Manage application configuration effectively with Viper. This example demonstrates how to read configuration from files (JSON, YAML, etc.), set defaults, and access values, providing a robust solution for 12-factor apps.

Code

package main

import (
    "fmt"
    "github.com/spf13/viper"
)

func main() {
    viper.SetConfigFile("config.yaml")
    viper.SetConfigType("yaml")
    viper.AddConfigPath(".")

    // Set defaults
    viper.SetDefault("port", 8080)
    viper.SetDefault("env", "dev")

    if err := viper.ReadInConfig(); err != nil {
        if _, ok := err.(viper.ConfigFileNotFoundError); ok {
            fmt.Println("Config file not found, using defaults")
        } else {
            panic(fmt.Errorf("fatal error config file: %w", err))
        }
    }

    fmt.Println("Port:", viper.GetInt("port"))
    fmt.Println("Env:", viper.GetString("env"))
    
    // Nested configuration
    fmt.Println("Database Host:", viper.GetString("database.host"))
}

Explanation

Viper is the comprehensive configuration solution for Go, designed to handle the complexity of modern "12-Factor" applications. It unifies configuration from multiple sources, allowing your app to run seamlessly in local, development, and production environments.

Viper resolves configuration keys based on a strict precedence order (highest to lowest):

  1. Explicit calls: viper.Set()
  2. Flags: Command-line flags (when bound to Viper)
  3. Environment: Environment variables (e.g., APP_PORT=9090)
  4. Config File: Values from JSON, YAML, TOML, etc.
  5. Defaults: viper.SetDefault()

This layering allows you to define sensible defaults, override them with a config file for general settings, and use environment variables or flags for specific deployment overrides.

Code Breakdown

9
SetConfigFile specifies the exact config file to use. Alternatively, you can use SetConfigName (without extension) and AddConfigPath to search multiple directories.
10
SetConfigType tells Viper the format of the config file.

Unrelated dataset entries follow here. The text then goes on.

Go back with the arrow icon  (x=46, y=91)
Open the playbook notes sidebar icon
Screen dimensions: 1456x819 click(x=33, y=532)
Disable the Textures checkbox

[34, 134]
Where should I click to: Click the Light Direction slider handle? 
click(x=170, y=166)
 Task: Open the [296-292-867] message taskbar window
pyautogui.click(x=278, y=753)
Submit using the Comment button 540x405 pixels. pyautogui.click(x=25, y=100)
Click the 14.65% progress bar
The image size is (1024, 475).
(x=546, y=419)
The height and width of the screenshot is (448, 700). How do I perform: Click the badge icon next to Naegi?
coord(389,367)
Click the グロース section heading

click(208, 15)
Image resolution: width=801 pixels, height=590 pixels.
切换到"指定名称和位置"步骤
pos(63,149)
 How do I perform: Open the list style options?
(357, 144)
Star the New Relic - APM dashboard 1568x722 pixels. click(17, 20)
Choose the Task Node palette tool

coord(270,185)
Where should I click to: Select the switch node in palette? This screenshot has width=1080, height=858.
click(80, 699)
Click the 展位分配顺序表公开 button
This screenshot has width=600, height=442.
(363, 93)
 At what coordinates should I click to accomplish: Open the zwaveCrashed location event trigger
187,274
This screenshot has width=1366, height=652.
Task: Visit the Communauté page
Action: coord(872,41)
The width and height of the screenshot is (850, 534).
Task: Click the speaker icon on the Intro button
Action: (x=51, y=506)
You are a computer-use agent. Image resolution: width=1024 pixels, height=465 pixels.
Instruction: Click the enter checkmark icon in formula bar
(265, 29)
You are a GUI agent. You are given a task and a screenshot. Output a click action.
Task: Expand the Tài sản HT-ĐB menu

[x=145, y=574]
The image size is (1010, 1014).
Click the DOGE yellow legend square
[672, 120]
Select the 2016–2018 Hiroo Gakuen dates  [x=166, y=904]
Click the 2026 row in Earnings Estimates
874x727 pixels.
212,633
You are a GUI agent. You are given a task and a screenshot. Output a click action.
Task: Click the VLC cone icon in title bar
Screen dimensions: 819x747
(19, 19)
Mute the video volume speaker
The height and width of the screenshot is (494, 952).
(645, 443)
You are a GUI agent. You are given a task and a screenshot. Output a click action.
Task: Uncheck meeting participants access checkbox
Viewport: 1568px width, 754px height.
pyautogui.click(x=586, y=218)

This is required when using SetConfigFile or when the file doesn't have an extension.
11
AddConfigPath adds a directory to search for config files. You can call this multiple times to search in multiple locations (e.g., /etc/app/, $HOME/.app/, ./).
14-15
SetDefault sets default values for configuration keys. These are used when the key isn't found in any other source. This ensures your app has sensible defaults even without a config file.
17-21
ReadInConfig attempts to find and read the configuration file. We handle two cases: file not found (use defaults) and other errors (fatal). This graceful degradation is a best practice.
25-26
Accessing configuration values using type-safe getters (GetInt, GetString, GetBool, etc.). Viper handles type conversion automatically.
29
Accessing nested configuration using dot notation. "database.host" accesses the 'host' key inside the 'database' section of your config file.